Let’s talk about where your tongue is “parked” or resting whenever you are not talking or eating. Our tongue should “live” in the roof of our mouth, nestled between our teeth. This means your tongue tip is on the incisive papilla (those bumps right behind your top middle teeth) and the middle and back of your tongue is resting on the roof of your mouth.
This position allows for optimal palatal, upper and lower jaw growth and development, it also allows for easy and natural nasal breathing (which we will talk about the benefits in another post). Our tongue acts as a natural “palatal expander” and allows the maxillary dental arch to form in a flat, U-shape vs. a high arched palate.
When our tongue is resting low and fronted in our mouth, the palate starts to form into a high/vaulted and narrow shape. It’s important to remember that the floor of our nasal cavity is the roof of our mouth. Therefore, if our palate is vaulted and high it may impact the ability to easily breathe through our nose. A low and fronted tongue also can affect dentition and your bite.
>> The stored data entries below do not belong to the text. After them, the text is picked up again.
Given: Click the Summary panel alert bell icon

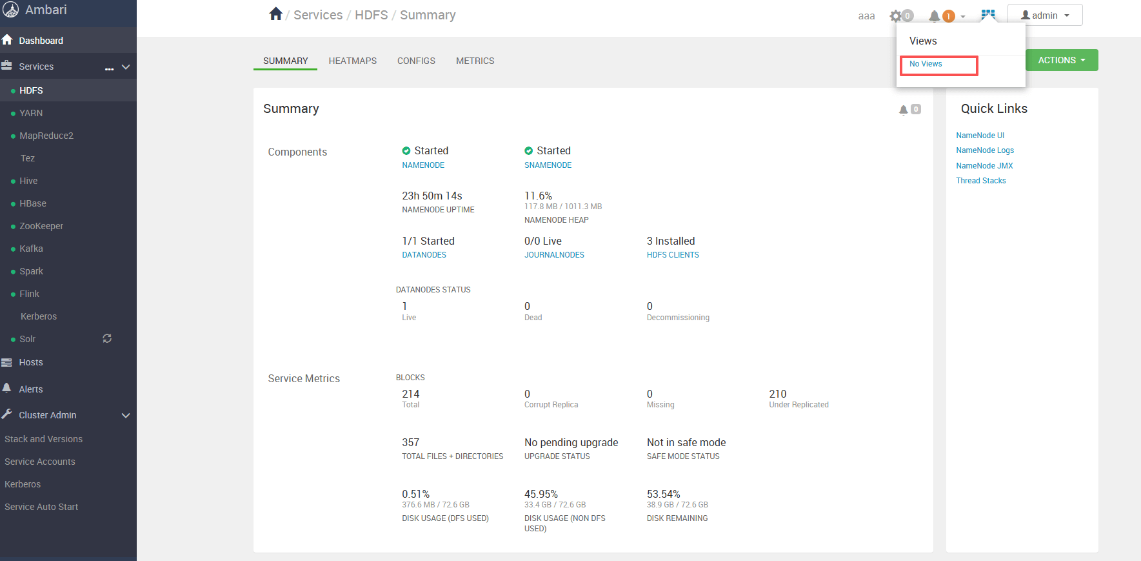Looking at the screenshot, I should pos(904,110).
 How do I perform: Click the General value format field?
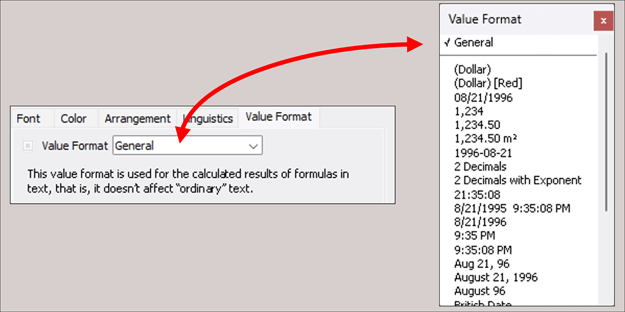pos(179,146)
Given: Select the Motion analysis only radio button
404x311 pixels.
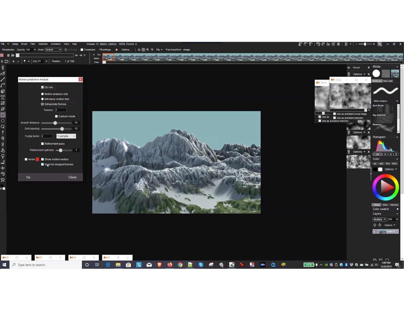Looking at the screenshot, I should [42, 94].

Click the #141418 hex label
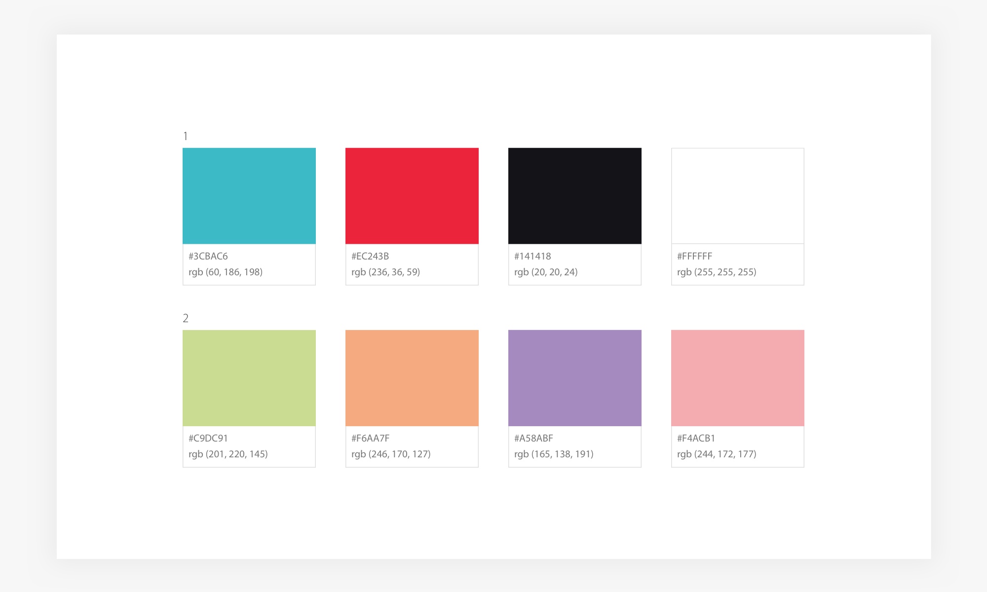tap(532, 256)
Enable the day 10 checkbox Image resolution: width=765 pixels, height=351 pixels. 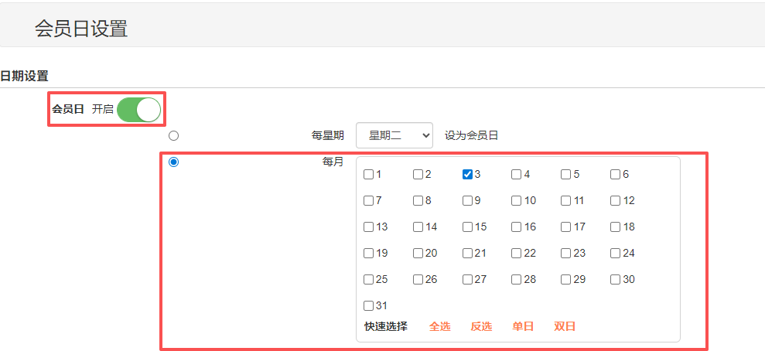[x=516, y=201]
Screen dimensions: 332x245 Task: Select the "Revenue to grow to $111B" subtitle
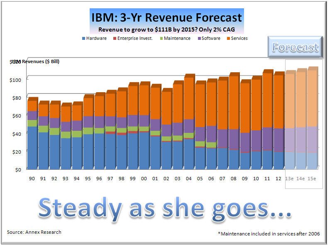(166, 29)
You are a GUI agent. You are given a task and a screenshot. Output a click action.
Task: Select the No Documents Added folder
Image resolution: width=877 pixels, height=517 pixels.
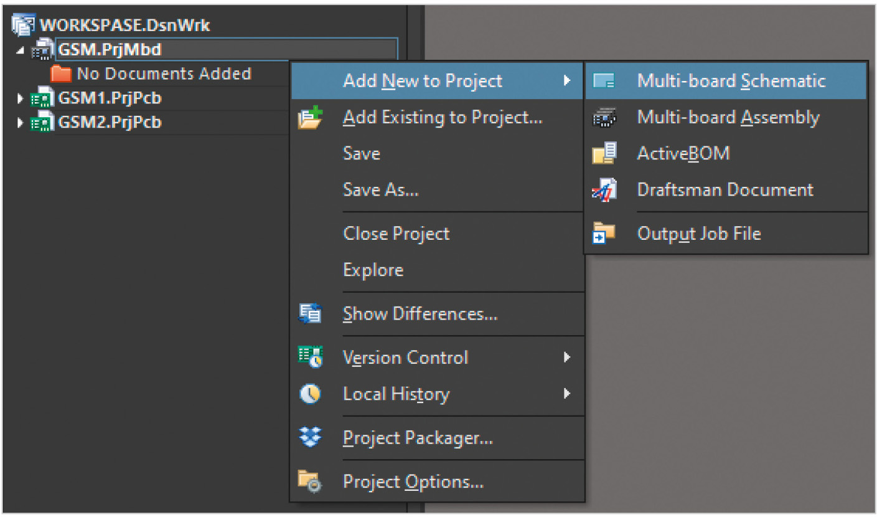click(163, 74)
This is why our office works SO closely with our local airway-centric dentists and Ear Nose and Throat doctor. We are in close collaboration with both offices because what we do in the orofacial myology realm overlaps so much. Our local airway centric pediatric dentist will typically screen children and identify any suspected tethered oral tissue ties (aka tongue, lip or cheek ties), high/narrow palate or potential airway concerns. The children then are referred to us to complete a comprehensive orofacial myology assessment where we assess function (see Orofacial MyoWHAT?!?). We work with the dentist to determine an individualized plan regarding myofunctional therapy, if a release is needed and when and if appropriate to start palatal expansion. Palatal expansion is an important part of the myo puzzle because there has to be room for that tongue to rest on the roof of the mouth.
Why do we work with an ENT doctor? In our assessment if we find that the patient is primarily breathing through their mouth we need to figure out if it’s possible for the person to breathe through their nose. It may be difficult due to enlarged tonsils, adenoids or nasal obstructions so we refer to an ENT to assess the patient’s airway, typically prior to starting myofunctional therapy. Once the airway is “cleared” and it’s determined there is no obstruction then we get to work at establishing a new oral “habit” where we have to re-teach the tongue where to rest. This is done through weekly therapy and daily “homework” and can be completed in 6 months if we have a motivated patient!